The demand of the South at this time, so ably enforced by Calhoun, for the repeal of the tariff, was recommended by the most obvious justice and the plainest prudence. It was shown that the public debt had been so far diminished as to render it certain that, at the existing rate of revenue, in three years the last dollar would be paid, and after three years there would be an annual surplus in the treasury of twelve or thirteen millions. But the North was insensible to these arguments, and brazen in its demands. The result of this celebrated controversy, which shook the Union to its foundations, was a compromise or a modification of the tariff, in which however enough was saved of the protective principle to satisfy for a time the rapacity of the North, and that through the demagogical exertions of Henry Clay of Kentucky, who courted Northern popularity, and enjoyed in Northern cities indecent feasts and triumphs for his infidelity to his section.

But the tariff of 1833 was a deceitful compromise, and its terms were never intended by the North to be a final settlement of the question. In 1842 the settlement was repudiated, and the duties on manufactures again advanced. From that time until the period of Disunion the fiscal system of the United States was persistently protective; the South continued to decline; she had no large manufactures, no great cities, no shipping interests; and although the agricultural productions of the South were the basis of the foreign commerce of the United States, yet Southern cities did not carry it on.

Nor was the tariff the only measure of Northern aggrandizement in the Union. Besides manufactures, the North had another great interest in navigation. A system of high differential duties gave protection to it; and this, of course, bore with peculiar hardship on the Southern States, whose commodities were thus burdened by a new weight put upon them by the hand of the General Government. In tariffs, in pensions, in fishing

bounties, in tonnage duties, in every measure that the ingenuity of avarice could devise, the North exacted from the South a tribute, which it could only pay at the expense and in the character of an inferiour in the Union.

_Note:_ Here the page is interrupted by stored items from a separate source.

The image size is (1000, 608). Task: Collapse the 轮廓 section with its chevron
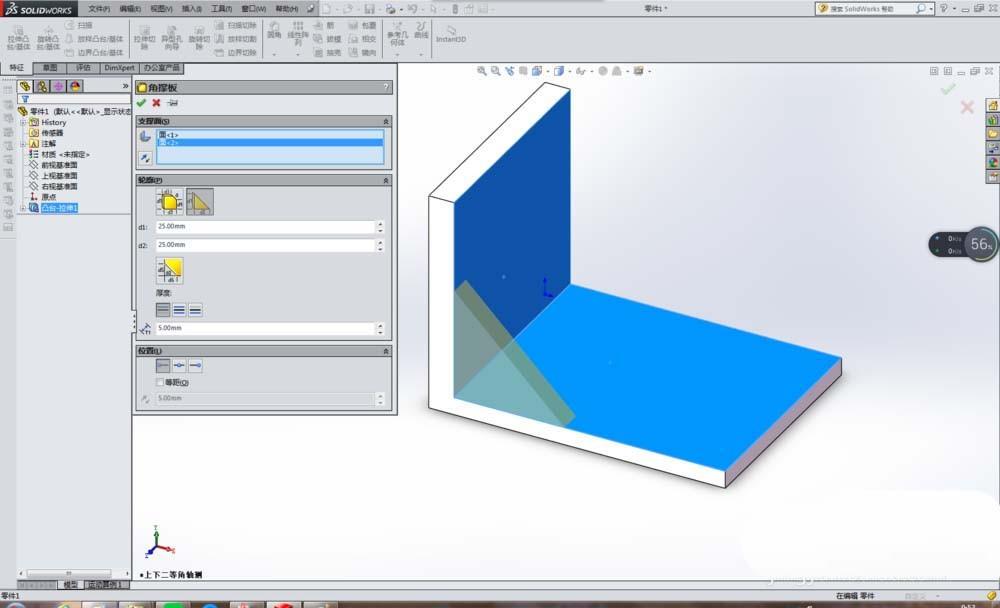click(385, 179)
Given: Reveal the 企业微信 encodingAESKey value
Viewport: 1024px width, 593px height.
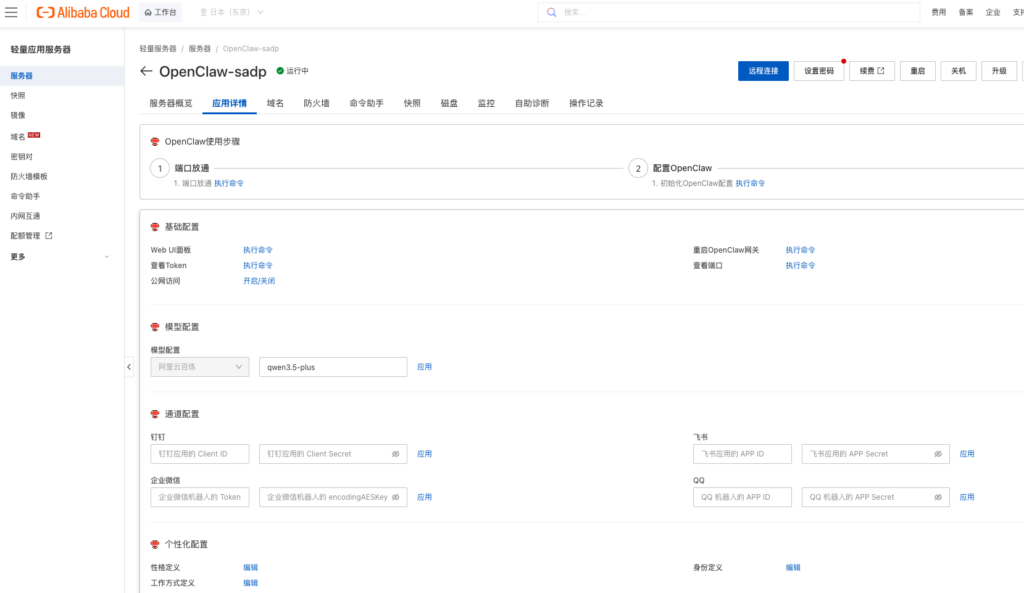Looking at the screenshot, I should [x=395, y=497].
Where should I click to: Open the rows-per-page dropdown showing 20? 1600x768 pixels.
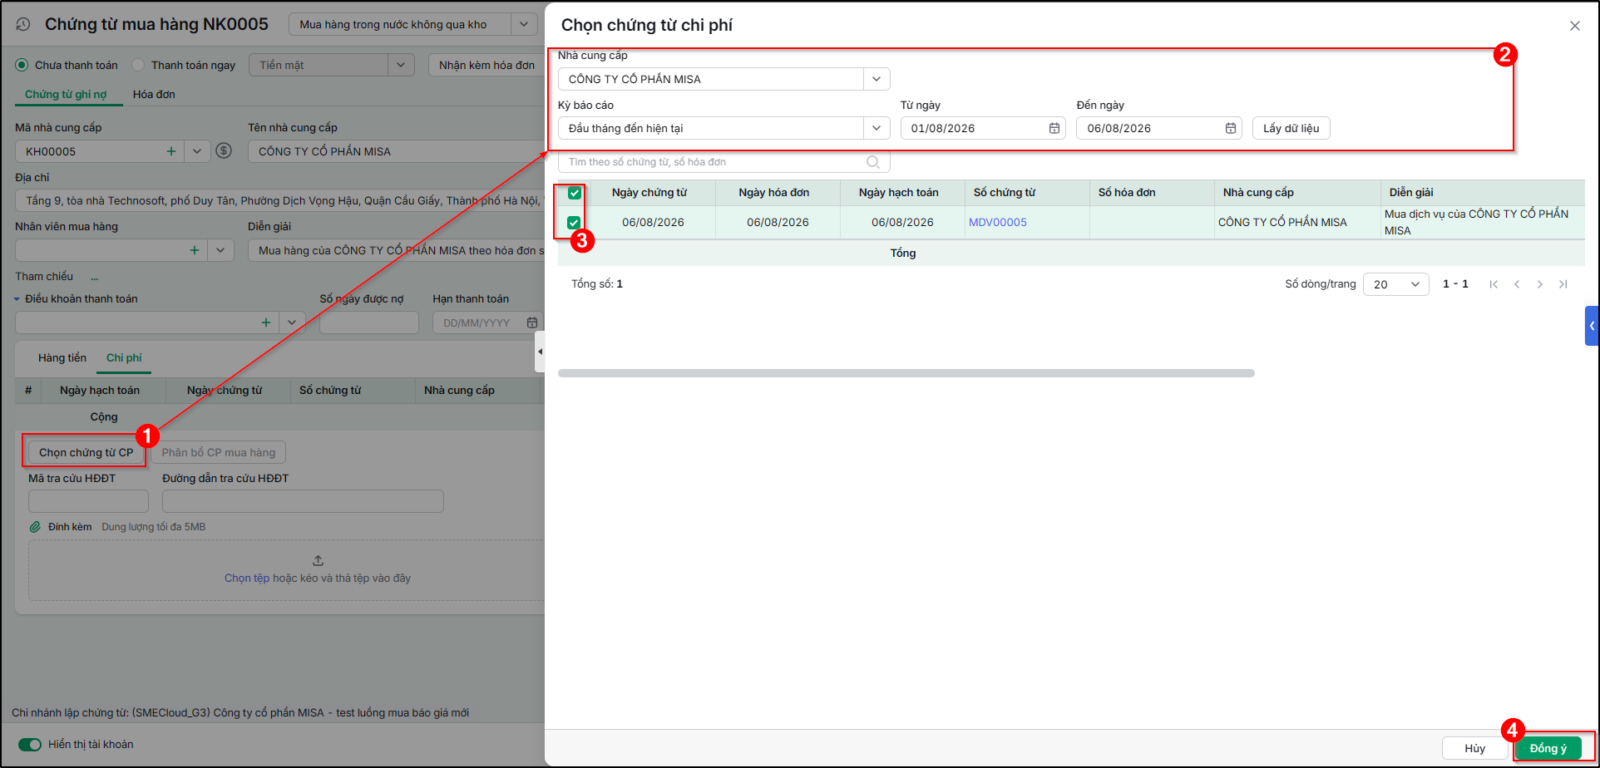[x=1396, y=284]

But in opposition to this view of the helplessness of the South and her inability to resist the exactions of the North, it may be said that the South had an important political alliance in the North, that she was aided there by the Democratic party, and that she thus held the reins of government during the greater portion of the time the tariffs alleged to be so injurious to her interests existed. And here we touch a remarkable fact in American politics. It is true that a large portion of the Democratic party resided in the North, and that many of the active politicians there pretended to give in their adhesion to the States Rights school of politics. But this Democratic alliance with the South was one only for party purposes. It was extravagant of professions, but it carefully avoided trials of its fidelity; it was selfish, cunning, and educated in perfidy. It was a deceitful combination for party purposes, and never withstood the test of a practical question. The Northern Democrat was always ready to contend against the Whig, but never against his own pocket, and the peculiar interests of his section. The moment economical questions arose in Congress, the Northern Democrat was on the side of Northern interests, and the Southern ranks, very imposing on party questions, broke into a scene of mutiny and desertion. It was indeed the weak confidence which the South reposed in the Democratic party of the North that more than once betrayed it on the very brink of the greatest issues in the country, and did more perhaps to put it at disadvantage in the Union than the party of open opposition.

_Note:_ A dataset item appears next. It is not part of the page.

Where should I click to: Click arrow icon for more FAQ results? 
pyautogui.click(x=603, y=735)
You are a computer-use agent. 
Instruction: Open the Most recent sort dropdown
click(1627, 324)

It was through such a train of legislation as we have briefly described that the South rapidly declined in the Union. By the force of a numerical majority—a thing opposed to the American system, properly understood-a Union, intended to be one of mutual benefits, was made conduit of wealth and power to the North, while it drained the South of nearly every element of material prosperity.

It is true that the numerical majority of the North the South held long in check by superior and consummate political skill. Party compli cations were thrown around the Sectional Animosity. But it was easy to see that some time or other that animosity would break the web of party; and that whenever on sectional questions the North chose to act in a mass, its power would be irresistible, and that no resource would be left for the South than to remain helpless and at mercy in the Union or to essay a new political destiny. We shall see that in the year 1860 the North did choose to act in a mass, and that the South was thus and then irresistibly impelled to the experiment of Disunion.

CHAPTER IV.

THE SECTIONAL EQUILIBRIUM.-HOW DISTURBED IN 1820.-CONTEST ON THE ADMISSION OF TEXAS.-COMPROMISE MEASURES OF 1850.-DECLARATION OF A "FINALITY."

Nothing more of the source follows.